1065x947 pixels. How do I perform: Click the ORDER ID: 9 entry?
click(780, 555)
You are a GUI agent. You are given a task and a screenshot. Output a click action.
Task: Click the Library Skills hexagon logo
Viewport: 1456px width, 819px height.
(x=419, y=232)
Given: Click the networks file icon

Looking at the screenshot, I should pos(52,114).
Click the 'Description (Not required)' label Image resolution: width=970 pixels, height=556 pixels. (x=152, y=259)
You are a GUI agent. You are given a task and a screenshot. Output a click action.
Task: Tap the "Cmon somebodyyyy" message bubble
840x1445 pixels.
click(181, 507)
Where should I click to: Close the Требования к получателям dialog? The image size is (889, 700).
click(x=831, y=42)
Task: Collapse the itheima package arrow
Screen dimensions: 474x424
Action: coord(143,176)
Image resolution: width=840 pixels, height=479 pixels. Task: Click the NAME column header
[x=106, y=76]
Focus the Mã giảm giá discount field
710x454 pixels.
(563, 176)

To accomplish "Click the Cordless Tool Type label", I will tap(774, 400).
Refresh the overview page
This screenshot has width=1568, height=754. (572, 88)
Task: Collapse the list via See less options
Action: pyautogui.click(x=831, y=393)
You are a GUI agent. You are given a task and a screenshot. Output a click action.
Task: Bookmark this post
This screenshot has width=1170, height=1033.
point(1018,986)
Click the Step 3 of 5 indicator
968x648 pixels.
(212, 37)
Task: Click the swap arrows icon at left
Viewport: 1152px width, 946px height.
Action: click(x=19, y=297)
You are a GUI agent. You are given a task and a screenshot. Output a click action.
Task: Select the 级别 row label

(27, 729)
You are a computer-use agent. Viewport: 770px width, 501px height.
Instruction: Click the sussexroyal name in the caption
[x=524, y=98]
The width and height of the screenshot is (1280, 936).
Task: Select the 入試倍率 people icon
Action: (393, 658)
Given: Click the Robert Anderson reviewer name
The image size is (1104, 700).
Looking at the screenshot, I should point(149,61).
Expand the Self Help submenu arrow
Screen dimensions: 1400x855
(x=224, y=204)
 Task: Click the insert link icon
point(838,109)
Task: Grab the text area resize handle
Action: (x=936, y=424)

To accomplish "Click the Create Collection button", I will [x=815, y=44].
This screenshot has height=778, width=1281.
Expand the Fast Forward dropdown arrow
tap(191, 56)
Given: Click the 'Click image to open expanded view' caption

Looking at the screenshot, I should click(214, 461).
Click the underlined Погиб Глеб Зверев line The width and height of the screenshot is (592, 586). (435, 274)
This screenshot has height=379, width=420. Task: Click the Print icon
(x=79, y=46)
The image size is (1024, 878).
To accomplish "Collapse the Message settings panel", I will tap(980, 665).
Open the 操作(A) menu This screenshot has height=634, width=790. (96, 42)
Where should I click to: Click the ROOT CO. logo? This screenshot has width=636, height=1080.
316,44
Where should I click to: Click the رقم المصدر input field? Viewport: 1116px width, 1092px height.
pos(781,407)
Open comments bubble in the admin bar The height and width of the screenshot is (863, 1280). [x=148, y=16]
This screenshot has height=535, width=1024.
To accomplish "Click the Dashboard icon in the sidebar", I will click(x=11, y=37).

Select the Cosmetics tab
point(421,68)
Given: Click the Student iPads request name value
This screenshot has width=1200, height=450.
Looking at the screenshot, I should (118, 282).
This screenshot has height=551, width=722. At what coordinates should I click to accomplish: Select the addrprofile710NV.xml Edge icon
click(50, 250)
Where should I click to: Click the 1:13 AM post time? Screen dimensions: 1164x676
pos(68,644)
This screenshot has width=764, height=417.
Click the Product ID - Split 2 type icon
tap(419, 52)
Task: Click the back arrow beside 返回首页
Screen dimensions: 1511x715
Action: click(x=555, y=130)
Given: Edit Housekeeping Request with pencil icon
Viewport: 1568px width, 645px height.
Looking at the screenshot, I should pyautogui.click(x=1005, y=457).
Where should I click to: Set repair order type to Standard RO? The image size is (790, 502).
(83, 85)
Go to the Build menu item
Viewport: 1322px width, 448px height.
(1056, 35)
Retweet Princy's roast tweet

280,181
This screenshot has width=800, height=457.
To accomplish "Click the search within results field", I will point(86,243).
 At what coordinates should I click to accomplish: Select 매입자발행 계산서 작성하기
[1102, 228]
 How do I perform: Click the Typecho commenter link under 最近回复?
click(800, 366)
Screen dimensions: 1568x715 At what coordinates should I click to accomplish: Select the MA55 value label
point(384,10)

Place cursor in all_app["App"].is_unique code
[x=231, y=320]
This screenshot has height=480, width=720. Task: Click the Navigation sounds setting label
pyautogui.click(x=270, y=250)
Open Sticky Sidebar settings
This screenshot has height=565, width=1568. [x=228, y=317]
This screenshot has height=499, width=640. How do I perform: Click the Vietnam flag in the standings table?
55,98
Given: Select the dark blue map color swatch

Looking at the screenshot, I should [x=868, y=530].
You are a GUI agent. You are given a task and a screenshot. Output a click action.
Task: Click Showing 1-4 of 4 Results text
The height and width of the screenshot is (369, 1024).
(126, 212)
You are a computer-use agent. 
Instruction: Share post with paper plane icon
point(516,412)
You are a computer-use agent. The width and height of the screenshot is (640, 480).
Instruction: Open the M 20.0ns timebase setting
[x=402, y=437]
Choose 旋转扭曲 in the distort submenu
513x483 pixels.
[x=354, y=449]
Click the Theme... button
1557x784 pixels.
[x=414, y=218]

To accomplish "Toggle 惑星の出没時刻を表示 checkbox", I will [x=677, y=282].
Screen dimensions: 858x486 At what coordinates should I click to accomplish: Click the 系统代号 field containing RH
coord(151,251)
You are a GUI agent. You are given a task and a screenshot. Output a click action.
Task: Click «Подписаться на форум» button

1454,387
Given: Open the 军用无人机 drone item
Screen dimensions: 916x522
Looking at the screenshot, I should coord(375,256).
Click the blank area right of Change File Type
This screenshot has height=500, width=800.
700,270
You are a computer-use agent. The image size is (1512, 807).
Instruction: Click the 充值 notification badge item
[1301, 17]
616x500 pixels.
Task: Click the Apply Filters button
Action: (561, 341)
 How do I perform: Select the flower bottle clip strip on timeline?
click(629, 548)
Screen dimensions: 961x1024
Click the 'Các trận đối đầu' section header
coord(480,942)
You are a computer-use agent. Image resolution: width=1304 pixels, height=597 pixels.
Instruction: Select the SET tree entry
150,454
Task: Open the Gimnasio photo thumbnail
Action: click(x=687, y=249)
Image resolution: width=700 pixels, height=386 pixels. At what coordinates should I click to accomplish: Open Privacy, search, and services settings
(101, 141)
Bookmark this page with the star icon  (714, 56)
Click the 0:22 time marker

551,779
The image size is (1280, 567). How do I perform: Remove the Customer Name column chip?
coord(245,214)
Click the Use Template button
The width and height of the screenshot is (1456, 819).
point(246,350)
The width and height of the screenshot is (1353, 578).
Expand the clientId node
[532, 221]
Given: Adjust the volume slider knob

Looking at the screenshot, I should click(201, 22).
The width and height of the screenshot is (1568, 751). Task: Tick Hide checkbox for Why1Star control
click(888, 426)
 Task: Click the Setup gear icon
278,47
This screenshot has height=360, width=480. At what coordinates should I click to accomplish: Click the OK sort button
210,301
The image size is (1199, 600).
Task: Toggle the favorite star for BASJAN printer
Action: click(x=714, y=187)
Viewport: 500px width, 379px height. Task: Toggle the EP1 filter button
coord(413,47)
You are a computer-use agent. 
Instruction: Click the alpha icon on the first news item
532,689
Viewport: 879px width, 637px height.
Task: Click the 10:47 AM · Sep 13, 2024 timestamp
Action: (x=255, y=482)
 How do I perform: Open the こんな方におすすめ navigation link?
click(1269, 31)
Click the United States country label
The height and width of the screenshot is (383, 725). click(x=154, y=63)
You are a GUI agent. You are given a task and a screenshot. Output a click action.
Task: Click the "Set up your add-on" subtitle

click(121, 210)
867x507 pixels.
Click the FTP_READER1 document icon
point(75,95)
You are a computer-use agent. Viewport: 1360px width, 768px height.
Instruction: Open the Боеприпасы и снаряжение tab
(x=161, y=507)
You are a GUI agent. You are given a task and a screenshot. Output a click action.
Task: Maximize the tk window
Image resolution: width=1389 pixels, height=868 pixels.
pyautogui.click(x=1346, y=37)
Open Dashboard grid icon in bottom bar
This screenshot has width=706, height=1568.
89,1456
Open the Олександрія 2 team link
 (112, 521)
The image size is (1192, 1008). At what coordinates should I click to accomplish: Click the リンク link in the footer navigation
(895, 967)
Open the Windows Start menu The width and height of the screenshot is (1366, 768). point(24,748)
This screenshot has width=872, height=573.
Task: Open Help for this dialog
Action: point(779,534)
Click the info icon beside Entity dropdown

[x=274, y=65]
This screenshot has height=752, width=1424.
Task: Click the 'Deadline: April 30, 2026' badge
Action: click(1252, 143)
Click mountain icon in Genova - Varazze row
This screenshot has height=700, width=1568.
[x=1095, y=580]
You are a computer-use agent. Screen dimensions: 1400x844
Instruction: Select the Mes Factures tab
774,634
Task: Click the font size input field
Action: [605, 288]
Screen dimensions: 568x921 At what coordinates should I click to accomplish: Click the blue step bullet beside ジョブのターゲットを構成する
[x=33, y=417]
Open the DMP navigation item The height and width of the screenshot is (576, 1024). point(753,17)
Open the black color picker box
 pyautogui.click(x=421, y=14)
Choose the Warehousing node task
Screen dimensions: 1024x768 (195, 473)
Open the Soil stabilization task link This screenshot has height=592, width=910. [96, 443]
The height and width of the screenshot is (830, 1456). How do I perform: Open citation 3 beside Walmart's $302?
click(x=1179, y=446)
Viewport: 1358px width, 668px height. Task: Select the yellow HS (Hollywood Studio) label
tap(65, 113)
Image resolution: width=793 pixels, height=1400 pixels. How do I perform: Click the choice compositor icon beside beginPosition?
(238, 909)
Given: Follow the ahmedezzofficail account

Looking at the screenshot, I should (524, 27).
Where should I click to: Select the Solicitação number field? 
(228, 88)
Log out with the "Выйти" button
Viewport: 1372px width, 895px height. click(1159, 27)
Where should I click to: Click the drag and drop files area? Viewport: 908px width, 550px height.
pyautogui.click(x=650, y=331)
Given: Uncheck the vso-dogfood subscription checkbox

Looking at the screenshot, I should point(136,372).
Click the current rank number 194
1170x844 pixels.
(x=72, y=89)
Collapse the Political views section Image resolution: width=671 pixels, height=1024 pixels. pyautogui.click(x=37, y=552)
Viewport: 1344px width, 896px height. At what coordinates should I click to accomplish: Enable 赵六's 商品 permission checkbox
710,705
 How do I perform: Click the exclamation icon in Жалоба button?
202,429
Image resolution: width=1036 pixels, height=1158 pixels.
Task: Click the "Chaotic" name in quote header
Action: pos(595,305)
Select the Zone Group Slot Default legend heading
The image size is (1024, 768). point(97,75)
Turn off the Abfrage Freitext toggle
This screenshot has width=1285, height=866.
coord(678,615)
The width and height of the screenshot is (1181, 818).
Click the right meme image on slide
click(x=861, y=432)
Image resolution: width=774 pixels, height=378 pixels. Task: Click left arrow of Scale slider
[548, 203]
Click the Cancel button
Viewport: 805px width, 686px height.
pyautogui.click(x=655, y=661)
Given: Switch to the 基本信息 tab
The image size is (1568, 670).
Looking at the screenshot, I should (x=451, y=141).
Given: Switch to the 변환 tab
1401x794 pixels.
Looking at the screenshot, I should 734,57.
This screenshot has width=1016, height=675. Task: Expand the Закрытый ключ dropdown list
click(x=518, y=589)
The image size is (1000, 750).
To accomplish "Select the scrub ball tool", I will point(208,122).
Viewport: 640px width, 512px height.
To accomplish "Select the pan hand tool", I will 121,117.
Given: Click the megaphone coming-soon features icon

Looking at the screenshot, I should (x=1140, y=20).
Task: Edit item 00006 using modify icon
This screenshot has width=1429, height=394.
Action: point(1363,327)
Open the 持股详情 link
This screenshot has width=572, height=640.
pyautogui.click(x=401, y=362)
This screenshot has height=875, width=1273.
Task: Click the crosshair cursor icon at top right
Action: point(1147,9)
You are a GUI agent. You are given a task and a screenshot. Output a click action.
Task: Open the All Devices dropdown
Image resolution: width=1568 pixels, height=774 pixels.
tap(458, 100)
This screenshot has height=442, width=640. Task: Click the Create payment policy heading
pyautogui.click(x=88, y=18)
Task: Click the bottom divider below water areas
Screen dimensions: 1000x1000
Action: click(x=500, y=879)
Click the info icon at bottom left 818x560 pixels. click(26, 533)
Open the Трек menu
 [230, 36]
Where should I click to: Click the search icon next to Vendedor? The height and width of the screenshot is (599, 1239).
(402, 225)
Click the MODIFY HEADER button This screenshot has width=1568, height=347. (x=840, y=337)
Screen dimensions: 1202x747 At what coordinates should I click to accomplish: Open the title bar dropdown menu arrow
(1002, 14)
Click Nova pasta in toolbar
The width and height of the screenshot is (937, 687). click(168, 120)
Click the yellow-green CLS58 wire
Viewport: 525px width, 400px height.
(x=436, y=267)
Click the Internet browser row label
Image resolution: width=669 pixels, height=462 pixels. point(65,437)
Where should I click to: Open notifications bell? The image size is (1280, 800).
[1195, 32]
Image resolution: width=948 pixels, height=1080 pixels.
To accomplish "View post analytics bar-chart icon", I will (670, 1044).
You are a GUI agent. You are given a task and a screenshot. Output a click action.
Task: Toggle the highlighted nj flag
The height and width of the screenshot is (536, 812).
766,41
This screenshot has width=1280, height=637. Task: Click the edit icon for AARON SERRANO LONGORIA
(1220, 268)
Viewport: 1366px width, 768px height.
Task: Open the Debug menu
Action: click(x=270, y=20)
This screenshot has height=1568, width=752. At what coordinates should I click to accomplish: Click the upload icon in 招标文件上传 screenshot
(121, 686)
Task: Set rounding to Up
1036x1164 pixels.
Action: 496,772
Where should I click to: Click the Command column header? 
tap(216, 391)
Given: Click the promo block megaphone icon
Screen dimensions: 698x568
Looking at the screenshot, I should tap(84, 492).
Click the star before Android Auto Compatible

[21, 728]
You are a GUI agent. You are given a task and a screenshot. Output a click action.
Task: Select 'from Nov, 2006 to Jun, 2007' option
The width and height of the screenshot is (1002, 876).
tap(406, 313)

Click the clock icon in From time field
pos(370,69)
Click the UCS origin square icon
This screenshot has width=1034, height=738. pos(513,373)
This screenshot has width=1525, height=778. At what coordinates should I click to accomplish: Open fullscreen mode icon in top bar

# Requirement
When you reach the line in the material above that holds "Screen dimensions: 568x921", begin reproducing lines exactly, and stop after the line that holds "Open the Soil".

# Solution
Screen dimensions: 568x921 At what coordinates should I click to accomplish: Click the blue step bullet beside ジョブのターゲットを構成する
[x=33, y=417]
Open the DMP navigation item The height and width of the screenshot is (576, 1024). point(753,17)
Open the black color picker box
 pyautogui.click(x=421, y=14)
Choose the Warehousing node task
Screen dimensions: 1024x768 (195, 473)
Open the Soil stabilization task link This screenshot has height=592, width=910. [96, 443]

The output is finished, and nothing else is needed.